Hablé. Le describí el cuadro: el fondo de la calle, pintado de verde, violeta y marrón; el perfil de la figura humana, en cuyo interior había una especie de relleno hecho de trozos de un material rígido que parecía gasa, algunos pintados y todos semejantes a joyas retorcidas. Aidan jadeaba entre dientes mientras me escuchaba, como si cada palabra que yo pronunciaba le causara un dolor terrible. Sin embargo, cada vez que yo me interrumpía, preocupada por el efecto que provocaba en él lo que le estaba contando, él me decía que continuase.
Le referí la conversación que había mantenido con Ciara. Aidan quería saber hasta la mínima expresión que había cruzado por su rostro, cada uno de sus movimientos, las inflexiones de su voz. Luego le conté, hasta donde fui capaz, lo que había ocurrido en la galería de Saul, aunque no le mencioné el bote de pintura roja.
Ya me daba igual no entender nada de toda aquella historia. Y a Aidan tampoco; lo vi claramente por las arrugas que aparecieron en su frente mientras hablaba, cada vez más profundas. «Cuando le quede todo claro, me lo dirá», pensé. Al menos, ahora parecía creerme. Me consoló tener la certeza de que Mary Trelease seguía con vida.
Durante el trayecto en taxi hasta King’s Cross, Aidan no dijo nada. Ninguno de los dos mencionó el cuadro de Gloria Stetbay Había costado cuatro mil libras. Probablemente, la mujer de la limpieza lo tiraría a la basura cuando lo encontrara. Luego comprendí que debería haber vuelto a por él. No hacerlo fue un crimen, pero en aquel momento no me sentía con derecho a reclamar su propiedad. No después de que Aidan lo hubiera dejado en el hotel.

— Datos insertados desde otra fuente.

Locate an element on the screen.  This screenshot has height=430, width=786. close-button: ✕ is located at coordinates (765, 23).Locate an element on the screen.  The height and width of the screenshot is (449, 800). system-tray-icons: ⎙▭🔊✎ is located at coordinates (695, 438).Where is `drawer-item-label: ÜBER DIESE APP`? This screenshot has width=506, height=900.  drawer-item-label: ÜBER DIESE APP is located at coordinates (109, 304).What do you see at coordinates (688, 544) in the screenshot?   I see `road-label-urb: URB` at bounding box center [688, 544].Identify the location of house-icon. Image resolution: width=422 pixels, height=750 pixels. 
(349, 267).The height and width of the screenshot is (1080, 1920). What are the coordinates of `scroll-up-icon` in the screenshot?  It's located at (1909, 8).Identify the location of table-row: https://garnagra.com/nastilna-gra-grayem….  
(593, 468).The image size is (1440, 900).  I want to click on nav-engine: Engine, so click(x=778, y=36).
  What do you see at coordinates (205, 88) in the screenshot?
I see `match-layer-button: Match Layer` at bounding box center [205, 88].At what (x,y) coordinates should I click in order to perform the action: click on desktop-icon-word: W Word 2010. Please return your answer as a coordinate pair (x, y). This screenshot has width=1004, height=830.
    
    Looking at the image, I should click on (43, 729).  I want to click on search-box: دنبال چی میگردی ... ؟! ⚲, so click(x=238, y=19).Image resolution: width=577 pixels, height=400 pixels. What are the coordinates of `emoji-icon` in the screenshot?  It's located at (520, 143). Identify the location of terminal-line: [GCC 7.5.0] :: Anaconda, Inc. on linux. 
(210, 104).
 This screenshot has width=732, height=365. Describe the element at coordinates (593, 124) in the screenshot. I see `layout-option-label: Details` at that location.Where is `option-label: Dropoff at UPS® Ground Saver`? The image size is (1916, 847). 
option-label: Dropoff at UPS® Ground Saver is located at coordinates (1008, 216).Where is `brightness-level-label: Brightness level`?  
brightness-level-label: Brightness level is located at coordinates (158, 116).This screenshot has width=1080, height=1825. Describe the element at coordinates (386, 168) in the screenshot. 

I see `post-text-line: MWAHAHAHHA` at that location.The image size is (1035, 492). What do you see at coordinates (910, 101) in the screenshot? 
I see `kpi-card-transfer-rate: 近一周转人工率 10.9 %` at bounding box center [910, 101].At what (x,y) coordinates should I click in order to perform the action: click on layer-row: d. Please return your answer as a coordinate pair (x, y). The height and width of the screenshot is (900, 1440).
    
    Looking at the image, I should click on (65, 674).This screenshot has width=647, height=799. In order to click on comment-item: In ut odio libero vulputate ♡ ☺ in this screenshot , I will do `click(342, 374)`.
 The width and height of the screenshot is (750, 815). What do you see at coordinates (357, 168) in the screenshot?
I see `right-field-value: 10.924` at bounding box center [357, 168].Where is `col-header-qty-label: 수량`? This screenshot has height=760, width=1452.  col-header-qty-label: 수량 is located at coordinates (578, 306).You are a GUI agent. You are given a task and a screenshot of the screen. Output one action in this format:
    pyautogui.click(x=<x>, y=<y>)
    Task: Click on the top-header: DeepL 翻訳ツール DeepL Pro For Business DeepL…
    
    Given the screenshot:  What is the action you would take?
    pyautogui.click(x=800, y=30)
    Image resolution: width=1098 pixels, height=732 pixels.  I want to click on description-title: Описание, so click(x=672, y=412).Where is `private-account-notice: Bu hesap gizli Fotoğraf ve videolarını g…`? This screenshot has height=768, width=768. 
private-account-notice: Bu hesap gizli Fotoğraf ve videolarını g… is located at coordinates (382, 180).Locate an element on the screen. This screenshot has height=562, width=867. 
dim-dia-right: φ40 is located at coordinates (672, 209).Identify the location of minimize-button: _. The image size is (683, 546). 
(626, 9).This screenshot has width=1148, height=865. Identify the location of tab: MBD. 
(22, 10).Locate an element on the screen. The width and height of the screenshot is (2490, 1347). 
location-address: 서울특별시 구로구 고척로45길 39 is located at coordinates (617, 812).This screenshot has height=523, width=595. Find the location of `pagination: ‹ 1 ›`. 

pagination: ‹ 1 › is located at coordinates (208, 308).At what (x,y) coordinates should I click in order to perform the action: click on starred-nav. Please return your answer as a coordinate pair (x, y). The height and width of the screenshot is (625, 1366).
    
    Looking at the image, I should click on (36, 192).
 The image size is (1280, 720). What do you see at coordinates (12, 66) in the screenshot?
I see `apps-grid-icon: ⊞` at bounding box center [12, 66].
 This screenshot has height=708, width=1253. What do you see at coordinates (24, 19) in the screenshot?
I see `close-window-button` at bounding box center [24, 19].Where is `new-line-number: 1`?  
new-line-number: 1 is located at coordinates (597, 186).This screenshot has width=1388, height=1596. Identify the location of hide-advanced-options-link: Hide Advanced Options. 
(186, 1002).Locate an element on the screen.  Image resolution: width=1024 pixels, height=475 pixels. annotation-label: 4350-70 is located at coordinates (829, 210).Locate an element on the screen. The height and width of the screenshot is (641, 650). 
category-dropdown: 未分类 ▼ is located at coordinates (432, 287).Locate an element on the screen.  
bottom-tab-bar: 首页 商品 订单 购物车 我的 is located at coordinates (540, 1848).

En el tren, después de cuarenta minutos de viaje, Aidan abrió finalmente la boca.
—Cuando lleguemos, antes de ir a tu casa, pasaremos por la mía para recoger algunas cosas —dijo—. Me mudo a tu casa; de ahora en adelante no quiero perderte de vista.
Lo dijo como si estuviera dictando sentencia, como si anunciara algo que no fuera a gustarme —un castigo— y no lo que yo estaba esperando desde que lo conocí.
—Muy bien.
Escruté su rostro, buscando algún indicio de sus intenciones. ¿Estaba preocupado por mí y quería estar a mi lado para protegerme? ¿Pensaba que Mary Trelease podría suponer un peligro para ambos? ¿O era su desconfianza lo que le llevaba a querer vigilar todos mis movimientos?
¿Se arrepentía de no haber matado a Mary, ahora que sabía que no lo había hecho?
No sabía cómo responder a todas esas preguntas.
—Me encantará que vengas a vivir conmigo —dije.
Sin embargo, mi castigo aún no había terminado.
—Necesito la prueba que me has prometido —dijo—. Si ese cuadro del que hablas existe de verdad, si no es algo que te has inventado, encuéntralo. Encuéntralo y tráemelo.